Voters could have started submitting their absentee ballots 45 days before election day. As of Tuesday, 36,574 voters in Michigan had "spoiled" their ballots -- meaning they asked for their absentee ballot to essentially be nullified and were given a new one. Michigan is the only state that allows voters to spoil their ballots and re-cast them for another candidate.
In North Dakota, where there is a party-run primary, a North Dakota Democratic Party official stopped by the Bismarck polling location Tuesday, telling ABC News, "There's a line, but people are in good spirits and enthusiastic about voting. What we're seeing so far this morning is exciting, and we're hopeful for especially high turnout."
Regarding concerns over the coronavirus, the official said that the state party is "in touch with the North Dakota Department of Health," which as of Tuesday morning had reported no coronavirus cases in the state.
State party officials said they were "following their guidance, and we urge everyone else to do so as well. We do not expect it to depress turnout."
North Dakota, for the first time this cycle, added an early voting mail-in program in addition to their "firehouse caucus."
Mail-in ballots had to be postmarked by March 5 to be counted. More than 3,100 people requested ballots, compared to the 3,348 total people who caucused in-person in 2016. State party officials said that was a major indicator that turnout would be high.

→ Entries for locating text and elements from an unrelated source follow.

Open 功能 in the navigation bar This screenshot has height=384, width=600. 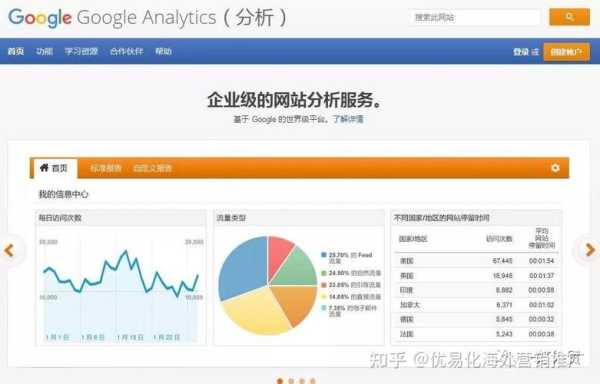(44, 51)
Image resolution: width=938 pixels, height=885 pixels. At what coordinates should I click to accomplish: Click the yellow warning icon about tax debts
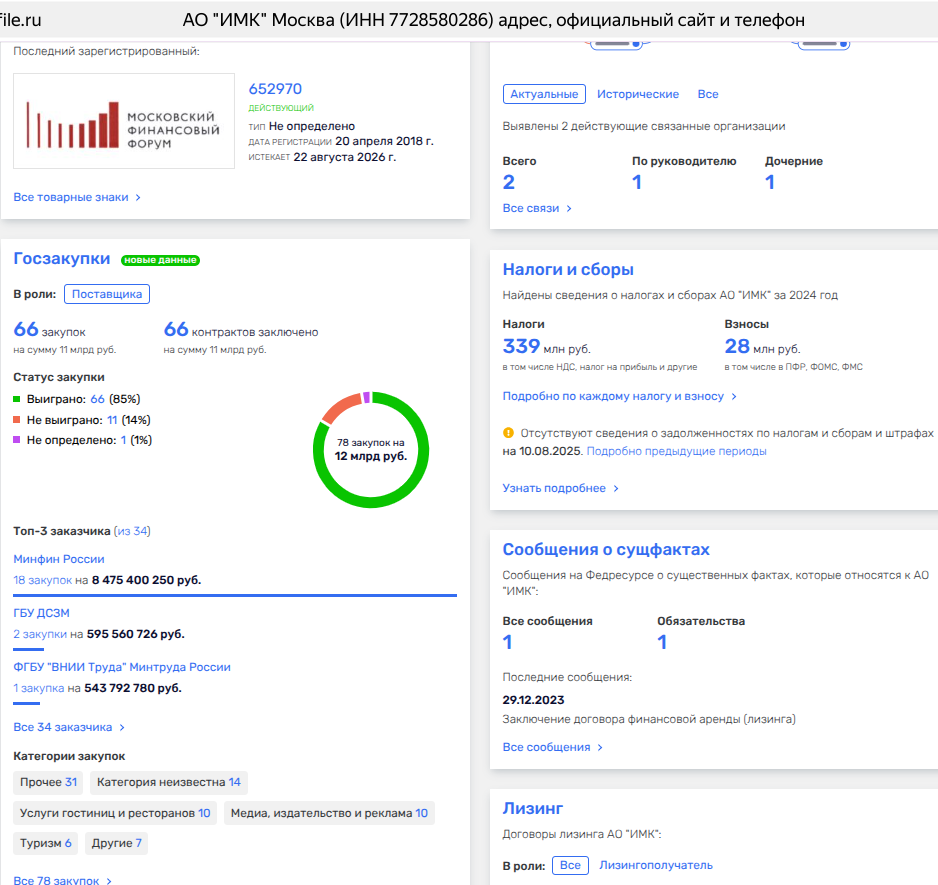(x=508, y=433)

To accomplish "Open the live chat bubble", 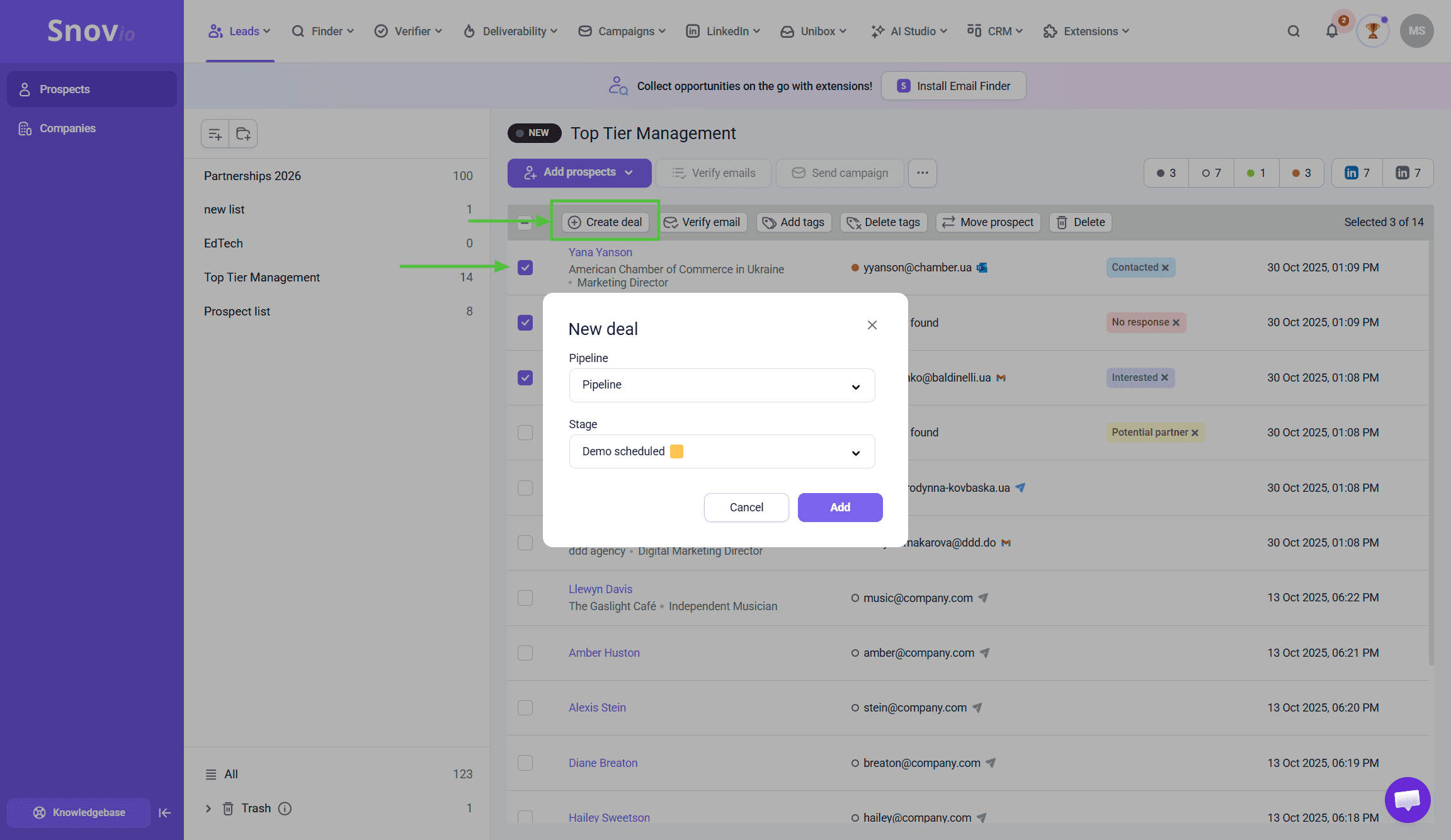I will (x=1407, y=800).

Since the Democratic Party hasn’t held a primary over a caucus in the “meaningful past” according to the secretary of state's office, state officials said it was difficult to predict what turnout would look like.

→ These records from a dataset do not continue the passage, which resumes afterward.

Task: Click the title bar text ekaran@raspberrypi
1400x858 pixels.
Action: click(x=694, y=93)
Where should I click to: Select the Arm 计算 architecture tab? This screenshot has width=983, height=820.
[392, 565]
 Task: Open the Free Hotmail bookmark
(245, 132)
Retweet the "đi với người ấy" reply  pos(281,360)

There hasn’t been a confirmed case of COVID-19 in Idaho.
“Our position has been, ‘Yes, we understand that it’s a concern nationwide,’” Chad Houck, the chief deputy secretary in the secretary of state’s office, told ABC News. “As a result, it is prudent that we take cautionary measures and adopt the best CDC practices.”
“At this point in time we aren’t recommending any additional measures,” Houck said.

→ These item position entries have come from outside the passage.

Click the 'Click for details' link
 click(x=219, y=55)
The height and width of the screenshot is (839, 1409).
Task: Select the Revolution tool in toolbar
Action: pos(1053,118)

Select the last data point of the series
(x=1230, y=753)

Though state officials were hesitant to say how turnout would look statewide, St. Louis County board of election officials told ABC News that turnout looks “relatively light.”
“It doesn’t look like we will equal turnout for 2016, which was 45%,” Eric Fey, the board of elections Democratic director, told ABC News.
Fey said that his office hadn't heard any concerns about COVID-19 from voters.
On the other hand, in Kansas City, Board of Elections Director Shawn Kieffer told ABC News that Jackson County has seen at least 10% of its poll workers quit over concerns of COVID-19.
“Monday and Friday we lost 77 poll workers,” Kieffer said. “We lost more today. Of course it was important to keep everyone as safe as possible.”
“We sent out wipes and things to clean the machines off. We sent off Purell, we sent out everything we could possibly get our hands on, and we completely depleted our supplies,” Kieffer said.
Officials there also don’t expect to match 2016’s turnout, telling ABC News around 5:30 p.m. ET Tuesday that they are in the “upper 20s” while in 2016 they hit 32% of the population.
“I imagine we will probably hit 27 or 28%,” Kieffer said. “I know a lot of people who had supported candidates who are no longer in contention.”
Mississippi officials said Tuesday that the state was far is outpacing its 2016 absentee ballot return. As of Tuesday morning, 21,932 absentee ballots had been returned, compared to 18,467 in 2016. All ballots had to be returned by 5 p.m. local time Tuesday.
The secretary of state’s office was quick to highlight that there are no confirmed cases of COVID-19 in Mississippi.
“In regards to all coronavirus inquiries, our office has advised all counties to supply disinfecting spray and sanitizing materials at polling places. We also provided county election officials with a document listing the best practices for cleaning and sanitizing our touch-screen voting devices,” the secretary of state’s office said in a release.